Raoul Peck’s latest documentary certainly has timeliness going for it. There is of course a rise of authoritarianism around the world, a set of schemes that are aided and abetted by digital disinformation and the ever-diminishing distinction between true and false. When we reach for some kind of shorthand with which to describe these situations, it stands to reason that “Orwellian” is one of the handiest adjectives available. The society Orwell warned us about — forced docility of the populace, global surveillance, and a vibes-based regime based on anger and fear — has come to fruition, and it stands to reason that Peck might want us to go to the source and consider George Orwell’s 1984. But as always, context is everything. 1984, much like Margaret Atwood’s The Handmaid’s Tale, was written as speculative fiction and a warning about the collapse of democracy. What are we to make of the fact that an elite political class chose to regard those books as if they were Plato’s Republic, not as cautionary tales but as schematics for the new world order?
Orwell: 2+2=5 is a primer, among other things, articulating the development of Orwell’s political thought and how it led him to spend the final years of his life writing 1984. The film is organized around a voiceover (courtesy of Damian Lewis) reciting a series of letters Orwell wrote to family and friends. This is a structure that makes sense, even if it doesn’t add a great deal to Peck’s analysis. One of the primary critical problems of our moment is the sheer enormity of late capitalist fascism, the sense that if you try to pull at one string you end up tangled in another. The Trumpists call this “flooding the zone,” hitting the population with so many angles of assault that righteous anger soon gives way to confusion and, eventually, defeat. Orwell needed a format just to allow Peck to move through the deluge of shit coming at us from all directions. But apart from offering a template, this aspect of the film doesn’t necessarily help us understand the dilemma Peck is diagnosing. In the beginning, the letters detail Orwell’s disenchantment with English colonialism, having served as a police officer in British India. But beyond this, Orwell himself doesn’t have as much to tell us as his literature does. Compare Orwell to Peck’s James Baldwin film I Am Not Your Negro, and the differences are stark. Orwell’s words are not galvanizing in the way Baldwin’s were, at least not as presented in the film.

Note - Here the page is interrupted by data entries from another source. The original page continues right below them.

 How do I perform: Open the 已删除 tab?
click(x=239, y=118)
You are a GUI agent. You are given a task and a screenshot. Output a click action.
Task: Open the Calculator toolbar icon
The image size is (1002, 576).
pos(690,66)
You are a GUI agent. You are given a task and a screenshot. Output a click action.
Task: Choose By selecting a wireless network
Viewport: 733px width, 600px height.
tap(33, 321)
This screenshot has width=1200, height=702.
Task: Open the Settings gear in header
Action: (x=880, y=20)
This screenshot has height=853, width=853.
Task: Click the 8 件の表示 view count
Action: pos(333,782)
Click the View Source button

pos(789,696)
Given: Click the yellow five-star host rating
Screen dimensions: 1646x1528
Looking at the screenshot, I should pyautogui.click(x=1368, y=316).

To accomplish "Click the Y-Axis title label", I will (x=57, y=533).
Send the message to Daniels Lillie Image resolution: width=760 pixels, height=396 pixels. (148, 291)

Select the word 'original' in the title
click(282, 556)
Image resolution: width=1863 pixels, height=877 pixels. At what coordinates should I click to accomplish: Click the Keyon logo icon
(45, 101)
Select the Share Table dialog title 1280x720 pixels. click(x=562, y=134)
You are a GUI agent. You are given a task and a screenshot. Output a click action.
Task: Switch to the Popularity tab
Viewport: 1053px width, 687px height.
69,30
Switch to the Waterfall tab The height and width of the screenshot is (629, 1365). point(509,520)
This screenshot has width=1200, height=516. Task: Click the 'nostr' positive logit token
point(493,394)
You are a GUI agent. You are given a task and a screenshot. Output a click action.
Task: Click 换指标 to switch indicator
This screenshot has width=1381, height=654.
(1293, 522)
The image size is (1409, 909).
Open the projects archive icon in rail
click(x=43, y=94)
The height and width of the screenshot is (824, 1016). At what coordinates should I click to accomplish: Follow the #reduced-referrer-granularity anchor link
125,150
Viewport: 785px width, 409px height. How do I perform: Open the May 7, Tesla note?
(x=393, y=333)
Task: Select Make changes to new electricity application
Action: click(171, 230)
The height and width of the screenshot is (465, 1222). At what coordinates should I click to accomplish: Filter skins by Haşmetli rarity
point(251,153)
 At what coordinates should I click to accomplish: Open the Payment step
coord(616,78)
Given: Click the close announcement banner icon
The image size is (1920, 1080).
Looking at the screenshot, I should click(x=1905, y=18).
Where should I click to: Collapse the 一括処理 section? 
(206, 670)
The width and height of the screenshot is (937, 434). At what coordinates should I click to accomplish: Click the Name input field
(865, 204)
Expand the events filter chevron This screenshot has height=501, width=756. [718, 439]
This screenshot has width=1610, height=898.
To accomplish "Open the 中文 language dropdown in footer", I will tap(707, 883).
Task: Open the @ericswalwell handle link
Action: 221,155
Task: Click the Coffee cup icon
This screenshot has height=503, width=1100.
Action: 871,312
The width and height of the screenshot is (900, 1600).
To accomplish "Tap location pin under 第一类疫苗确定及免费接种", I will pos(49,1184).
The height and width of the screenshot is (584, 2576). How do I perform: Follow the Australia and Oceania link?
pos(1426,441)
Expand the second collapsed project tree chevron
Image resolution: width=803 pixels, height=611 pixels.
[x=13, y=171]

What does work in Orwell is Peck’s skill at juxtaposition and critical montage. The filmmaker draws on no less than three different film adaptations of 1984, and a couple of versions of Animal Farm. They concretize Orwell’s concepts, and more importantly they create a context for a wide range of news footage from totalitarian movements across the 20th and 21st century. The value of Peck’s approach is that it demands that we see equivalences in places that the dominant media insists are wholly distinct. Of course he shows us Nazi Germany and Fascist Italy, and Pinochet’s Chile and Kim’s North Korea, but he also refers again and again to Trump and the MAGA movement. We see concentration camps from World War II, and then Peck cuts immediately to the abuse of deportees in El Salvador. Where the sane-washing pundits insist that we cannot call MAGA fascism, Peck insists that there’s nothing else you can reasonably call it.
But while this bluntness is appreciated, it also points to the difficulties faced by 2+2=5. By trying to tackle the different ways that contemporary fascism distorts reality, Peck ends up with a film that is just a bit shallower than it ought to be. I mentioned mass media sane-washing, and it’s important to understand why it happens, and why the fourth estate along with the broader political class has stood by while liberal democracy is crumbling around them. Yes, as Orwell tells us, it is a class-based phenomenon. The wealthiest people on the planet and the global corporations they run always put profit above all else. The left-right distinction, especially in the Western democracies, obscures the much more fundamental conflict between the rich and everyone else. But there is also an affective level on which contemporary politics operates. Journalists and politicians are not oracles. They are professionals, and they only know how to do their jobs in a particular way. Again and again they fail to rise to the occasion, because either they don’t know how or simply cannot wrap their brains around the new order that wants to eradicate them and all they think they represent.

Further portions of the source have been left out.